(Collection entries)
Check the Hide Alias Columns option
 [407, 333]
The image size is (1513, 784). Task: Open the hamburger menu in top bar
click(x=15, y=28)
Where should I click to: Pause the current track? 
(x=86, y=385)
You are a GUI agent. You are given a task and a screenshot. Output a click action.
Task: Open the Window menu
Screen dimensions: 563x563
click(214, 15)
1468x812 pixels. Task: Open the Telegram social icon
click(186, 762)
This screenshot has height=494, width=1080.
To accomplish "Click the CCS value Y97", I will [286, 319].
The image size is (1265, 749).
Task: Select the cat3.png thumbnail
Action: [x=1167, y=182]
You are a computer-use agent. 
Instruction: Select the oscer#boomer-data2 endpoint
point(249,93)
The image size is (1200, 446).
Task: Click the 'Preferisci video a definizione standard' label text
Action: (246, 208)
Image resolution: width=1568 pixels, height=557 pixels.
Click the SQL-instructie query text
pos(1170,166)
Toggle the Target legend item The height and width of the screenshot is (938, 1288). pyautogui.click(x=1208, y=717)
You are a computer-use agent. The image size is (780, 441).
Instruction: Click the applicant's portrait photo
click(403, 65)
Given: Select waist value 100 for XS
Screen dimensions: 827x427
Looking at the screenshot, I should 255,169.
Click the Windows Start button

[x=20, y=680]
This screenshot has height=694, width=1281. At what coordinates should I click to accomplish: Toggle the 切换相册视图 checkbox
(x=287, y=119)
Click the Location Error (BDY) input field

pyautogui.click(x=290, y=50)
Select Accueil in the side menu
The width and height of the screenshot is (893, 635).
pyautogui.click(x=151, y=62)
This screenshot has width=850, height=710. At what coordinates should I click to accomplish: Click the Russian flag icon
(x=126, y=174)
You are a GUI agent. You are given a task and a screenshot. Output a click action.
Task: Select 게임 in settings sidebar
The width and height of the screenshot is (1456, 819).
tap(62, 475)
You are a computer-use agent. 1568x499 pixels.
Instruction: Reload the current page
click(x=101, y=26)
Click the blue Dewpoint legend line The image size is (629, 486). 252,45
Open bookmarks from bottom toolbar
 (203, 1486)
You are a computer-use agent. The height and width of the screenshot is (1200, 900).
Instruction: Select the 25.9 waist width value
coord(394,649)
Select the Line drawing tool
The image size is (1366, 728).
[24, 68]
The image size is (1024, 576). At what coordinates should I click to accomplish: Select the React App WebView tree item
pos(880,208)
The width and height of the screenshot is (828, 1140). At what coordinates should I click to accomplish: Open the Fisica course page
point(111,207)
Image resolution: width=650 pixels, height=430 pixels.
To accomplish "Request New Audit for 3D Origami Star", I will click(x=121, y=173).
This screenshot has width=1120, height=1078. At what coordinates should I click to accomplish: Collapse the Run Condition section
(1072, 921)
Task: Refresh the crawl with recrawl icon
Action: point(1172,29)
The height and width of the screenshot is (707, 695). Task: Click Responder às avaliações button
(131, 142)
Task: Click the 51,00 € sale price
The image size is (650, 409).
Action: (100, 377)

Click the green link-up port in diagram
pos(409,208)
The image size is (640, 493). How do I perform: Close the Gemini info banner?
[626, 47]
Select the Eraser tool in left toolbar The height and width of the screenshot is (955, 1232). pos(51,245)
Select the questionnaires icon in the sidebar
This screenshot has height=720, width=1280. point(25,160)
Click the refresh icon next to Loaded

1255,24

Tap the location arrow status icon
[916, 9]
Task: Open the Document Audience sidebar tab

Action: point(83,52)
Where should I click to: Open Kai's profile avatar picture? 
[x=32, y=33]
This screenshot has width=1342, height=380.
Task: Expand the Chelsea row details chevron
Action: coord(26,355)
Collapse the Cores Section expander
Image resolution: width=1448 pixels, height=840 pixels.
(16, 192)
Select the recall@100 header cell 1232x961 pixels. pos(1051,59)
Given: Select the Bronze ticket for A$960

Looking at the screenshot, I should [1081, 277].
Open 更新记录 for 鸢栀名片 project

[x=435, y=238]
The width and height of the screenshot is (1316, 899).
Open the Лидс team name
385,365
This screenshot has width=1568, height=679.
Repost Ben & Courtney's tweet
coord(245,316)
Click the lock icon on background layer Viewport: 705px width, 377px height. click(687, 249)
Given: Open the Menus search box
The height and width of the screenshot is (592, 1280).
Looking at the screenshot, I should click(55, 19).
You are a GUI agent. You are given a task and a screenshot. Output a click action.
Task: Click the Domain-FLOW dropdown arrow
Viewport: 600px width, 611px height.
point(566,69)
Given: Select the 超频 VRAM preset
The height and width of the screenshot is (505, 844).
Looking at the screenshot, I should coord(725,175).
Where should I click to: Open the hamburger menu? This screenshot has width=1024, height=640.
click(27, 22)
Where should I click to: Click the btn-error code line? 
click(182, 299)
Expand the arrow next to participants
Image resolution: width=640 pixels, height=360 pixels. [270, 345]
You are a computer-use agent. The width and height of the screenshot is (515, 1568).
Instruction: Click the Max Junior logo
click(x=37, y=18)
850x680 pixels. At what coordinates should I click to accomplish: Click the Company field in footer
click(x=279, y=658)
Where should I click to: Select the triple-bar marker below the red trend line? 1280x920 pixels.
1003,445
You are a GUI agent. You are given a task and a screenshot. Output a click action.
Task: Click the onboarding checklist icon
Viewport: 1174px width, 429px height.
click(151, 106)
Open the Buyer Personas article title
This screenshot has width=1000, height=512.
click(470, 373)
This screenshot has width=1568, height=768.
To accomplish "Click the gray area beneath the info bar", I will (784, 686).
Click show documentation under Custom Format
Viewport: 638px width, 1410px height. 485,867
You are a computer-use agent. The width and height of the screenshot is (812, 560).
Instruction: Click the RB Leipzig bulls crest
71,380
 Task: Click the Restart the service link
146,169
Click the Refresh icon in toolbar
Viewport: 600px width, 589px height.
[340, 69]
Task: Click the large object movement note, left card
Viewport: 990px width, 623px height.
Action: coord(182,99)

* [Exercise]: Return the records exactly as they appear, from the line containing "Given: Select the 超频 VRAM preset" through the end of the records, both ends included.

* [Problem solution]:
Given: Select the 超频 VRAM preset
The height and width of the screenshot is (505, 844).
Looking at the screenshot, I should coord(725,175).
Where should I click to: Open the hamburger menu? This screenshot has width=1024, height=640.
click(27, 22)
Where should I click to: Click the btn-error code line? 
click(182, 299)
Expand the arrow next to participants
Image resolution: width=640 pixels, height=360 pixels. [270, 345]
You are a computer-use agent. The width and height of the screenshot is (515, 1568).
Instruction: Click the Max Junior logo
click(x=37, y=18)
850x680 pixels. At what coordinates should I click to accomplish: Click the Company field in footer
click(x=279, y=658)
Where should I click to: Select the triple-bar marker below the red trend line? 1280x920 pixels.
1003,445
You are a GUI agent. You are given a task and a screenshot. Output a click action.
Task: Click the onboarding checklist icon
Viewport: 1174px width, 429px height.
click(151, 106)
Open the Buyer Personas article title
This screenshot has width=1000, height=512.
click(470, 373)
This screenshot has width=1568, height=768.
To accomplish "Click the gray area beneath the info bar", I will (784, 686).
Click show documentation under Custom Format
Viewport: 638px width, 1410px height. 485,867
You are a computer-use agent. The width and height of the screenshot is (812, 560).
Instruction: Click the RB Leipzig bulls crest
71,380
 Task: Click the Restart the service link
146,169
Click the Refresh icon in toolbar
Viewport: 600px width, 589px height.
[340, 69]
Task: Click the large object movement note, left card
Viewport: 990px width, 623px height.
Action: coord(182,99)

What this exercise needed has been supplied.